A few tricks to get things moving

here are a number of simple things you can try - at any stage of your life - to prevent or relieve constipation.

1. Adapt your diet

If you’re experiencing constipation, start adding more fibre to your diet. This includes whole wheat bread, brown rice, nuts, pumpkin seeds, along with fresh fruits and vegetables. Simply adding salad and eating fruit for dessert could help move things along7. You should increase your fibre intake gradually, because putting more fibre into your diet can have side effects, including bloating, distension, flatulence, and cramping. Though it's helpful for many, fibre may not help everyone with constipation2,1.

2. Get some exercise

Physical inactivity, especially in older adults, can slow down the large intestine and increase the time it takes for poo to pass through the colon. Modest physical activity, like walking and swimming, has been found to help people with mild constipation2.
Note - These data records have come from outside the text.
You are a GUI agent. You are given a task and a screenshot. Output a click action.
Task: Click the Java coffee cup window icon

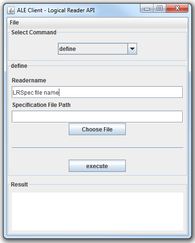pos(11,10)
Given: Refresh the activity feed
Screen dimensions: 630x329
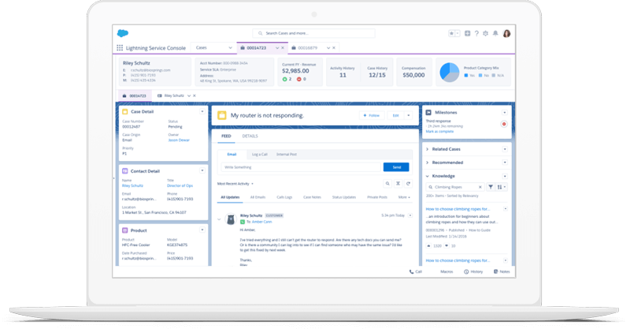Looking at the screenshot, I should coord(410,183).
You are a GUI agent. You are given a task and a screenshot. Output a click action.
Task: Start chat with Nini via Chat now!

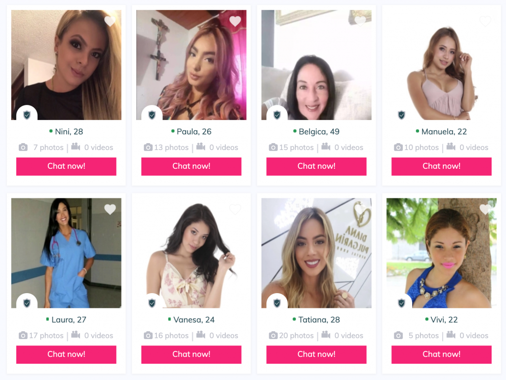[66, 166]
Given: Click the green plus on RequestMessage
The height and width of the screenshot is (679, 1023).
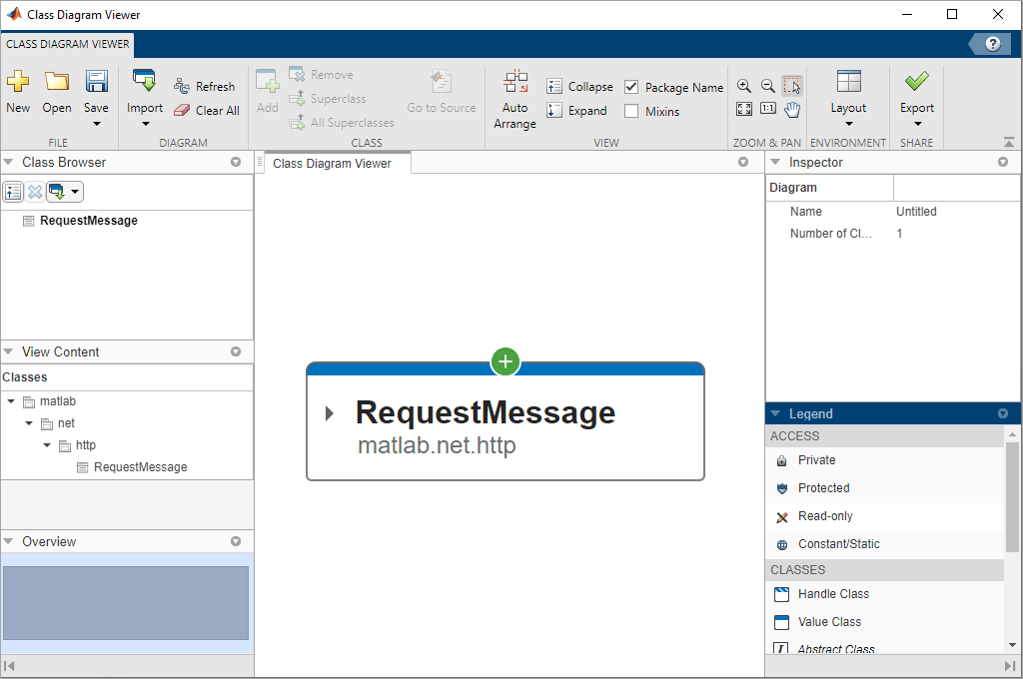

3. Teach your body to stay regular

Many people find going to the toilet at a specific time each day can help their body create a new routine. You may not know this, but the way you sit on the toilet can also affect your ability to poo. Make sure you lean well forward with a straight back and with your feet supported9.

4. Talk to your doctor about your medication

Some medicines can make you constipated. These include some drugs used to treat depression, antacids containing aluminium or calcium, iron supplements, some allergy medicines (antihistamines), certain painkillers, some drugs for high blood pressure, including diuretics, and some drugs used to treat Parkinson’s disease. If you suffer from occasional constipation and use these kinds of medicines, speak to your doctor.

5. Get comfortable

Constipation can cause uncomfortable ailments and complications. These include haemorrhoids (piles), feeling blocked by a poo that you can't pass (faecal impaction), or even parts of the intestine protruding from the anus (rectal prolapse)8. The sooner you deal with your constipation, the sooner you’ll feel comfortable again. Your doctor can advise.

6. Try laxatives as a solution for occasional constipation

Often, you can relieve constipation by making changes to your diet and lifestyle. But when you've tried this, and it hasn't helped, you may need to think about a laxative. Your doctor may recommend a laxative for short-term use10,7.